**Exercise**
From the records below, print exactly the lines starting at the one containing "Login (192, 2565)" and ending at the one containing "Regulamin promocji Bezpieczny.pl z Odrabiamy.pl (do 22.05.2024)", ends included, and nothing else.

Excerpts from a dataset
★ ★ ★ ★ ★ ★ ★

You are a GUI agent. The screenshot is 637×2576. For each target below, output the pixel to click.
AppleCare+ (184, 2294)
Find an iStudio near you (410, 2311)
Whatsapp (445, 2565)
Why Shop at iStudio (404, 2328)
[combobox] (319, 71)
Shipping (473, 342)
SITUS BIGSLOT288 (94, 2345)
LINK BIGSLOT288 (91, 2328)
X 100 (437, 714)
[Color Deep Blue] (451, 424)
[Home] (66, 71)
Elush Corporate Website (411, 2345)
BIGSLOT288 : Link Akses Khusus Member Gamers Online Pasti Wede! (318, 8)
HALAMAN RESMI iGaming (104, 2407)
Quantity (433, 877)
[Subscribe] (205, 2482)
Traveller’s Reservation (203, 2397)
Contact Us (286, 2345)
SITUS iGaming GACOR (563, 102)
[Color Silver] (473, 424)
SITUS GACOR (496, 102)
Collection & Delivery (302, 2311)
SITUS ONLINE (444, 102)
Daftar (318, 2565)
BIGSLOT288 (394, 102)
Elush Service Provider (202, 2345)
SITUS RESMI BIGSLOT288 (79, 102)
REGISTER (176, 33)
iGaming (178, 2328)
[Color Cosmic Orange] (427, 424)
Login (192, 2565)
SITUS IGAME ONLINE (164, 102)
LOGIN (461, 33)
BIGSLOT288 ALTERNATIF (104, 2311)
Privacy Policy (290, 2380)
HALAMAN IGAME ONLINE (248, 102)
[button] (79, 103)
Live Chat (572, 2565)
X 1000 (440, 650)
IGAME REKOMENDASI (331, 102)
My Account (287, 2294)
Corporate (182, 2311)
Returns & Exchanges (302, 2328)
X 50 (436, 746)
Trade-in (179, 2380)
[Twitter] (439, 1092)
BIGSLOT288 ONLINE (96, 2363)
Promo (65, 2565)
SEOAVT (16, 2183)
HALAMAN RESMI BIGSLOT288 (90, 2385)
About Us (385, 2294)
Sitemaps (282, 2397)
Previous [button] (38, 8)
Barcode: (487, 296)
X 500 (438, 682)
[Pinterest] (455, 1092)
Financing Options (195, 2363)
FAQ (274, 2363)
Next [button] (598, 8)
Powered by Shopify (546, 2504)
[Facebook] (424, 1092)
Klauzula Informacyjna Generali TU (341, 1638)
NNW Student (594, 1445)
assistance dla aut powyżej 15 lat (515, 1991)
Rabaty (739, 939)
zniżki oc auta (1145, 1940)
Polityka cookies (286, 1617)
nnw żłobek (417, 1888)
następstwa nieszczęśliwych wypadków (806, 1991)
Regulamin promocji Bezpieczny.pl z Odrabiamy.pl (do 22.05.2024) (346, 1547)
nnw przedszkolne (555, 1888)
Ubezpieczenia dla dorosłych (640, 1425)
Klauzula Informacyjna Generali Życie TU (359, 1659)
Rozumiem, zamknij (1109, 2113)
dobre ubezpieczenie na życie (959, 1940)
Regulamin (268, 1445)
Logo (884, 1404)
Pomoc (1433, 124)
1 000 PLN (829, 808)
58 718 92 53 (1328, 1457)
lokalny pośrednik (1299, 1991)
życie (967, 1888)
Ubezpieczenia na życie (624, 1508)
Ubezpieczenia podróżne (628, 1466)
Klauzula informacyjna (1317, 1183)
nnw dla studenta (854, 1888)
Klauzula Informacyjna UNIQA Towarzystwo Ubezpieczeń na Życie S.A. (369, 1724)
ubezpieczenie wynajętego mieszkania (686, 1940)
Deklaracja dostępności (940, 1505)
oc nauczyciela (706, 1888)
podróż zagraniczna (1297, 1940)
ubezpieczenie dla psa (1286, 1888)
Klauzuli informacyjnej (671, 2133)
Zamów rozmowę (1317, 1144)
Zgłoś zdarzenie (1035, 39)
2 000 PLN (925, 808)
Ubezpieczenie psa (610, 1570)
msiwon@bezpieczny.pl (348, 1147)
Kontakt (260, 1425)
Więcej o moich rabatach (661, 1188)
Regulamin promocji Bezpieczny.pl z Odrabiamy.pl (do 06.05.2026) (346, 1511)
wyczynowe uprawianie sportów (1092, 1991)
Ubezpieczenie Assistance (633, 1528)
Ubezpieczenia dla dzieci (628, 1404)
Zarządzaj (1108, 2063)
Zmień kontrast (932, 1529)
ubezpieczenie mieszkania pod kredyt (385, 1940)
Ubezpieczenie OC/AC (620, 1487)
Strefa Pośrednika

★ ★ ★ ★ ★ ★ ★

**Your response**
Login (192, 2565)
SITUS IGAME ONLINE (164, 102)
LOGIN (461, 33)
BIGSLOT288 ALTERNATIF (104, 2311)
Privacy Policy (290, 2380)
HALAMAN IGAME ONLINE (248, 102)
[button] (79, 103)
Live Chat (572, 2565)
X 1000 (440, 650)
IGAME REKOMENDASI (331, 102)
My Account (287, 2294)
Corporate (182, 2311)
Returns & Exchanges (302, 2328)
X 50 (436, 746)
Trade-in (179, 2380)
[Twitter] (439, 1092)
BIGSLOT288 ONLINE (96, 2363)
Promo (65, 2565)
SEOAVT (16, 2183)
HALAMAN RESMI BIGSLOT288 (90, 2385)
About Us (385, 2294)
Sitemaps (282, 2397)
Previous [button] (38, 8)
Barcode: (487, 296)
X 500 (438, 682)
[Pinterest] (455, 1092)
Financing Options (195, 2363)
FAQ (274, 2363)
Next [button] (598, 8)
Powered by Shopify (546, 2504)
[Facebook] (424, 1092)
Klauzula Informacyjna Generali TU (341, 1638)
NNW Student (594, 1445)
assistance dla aut powyżej 15 lat (515, 1991)
Rabaty (739, 939)
zniżki oc auta (1145, 1940)
Polityka cookies (286, 1617)
nnw żłobek (417, 1888)
następstwa nieszczęśliwych wypadków (806, 1991)
Regulamin promocji Bezpieczny.pl z Odrabiamy.pl (do 22.05.2024) (346, 1547)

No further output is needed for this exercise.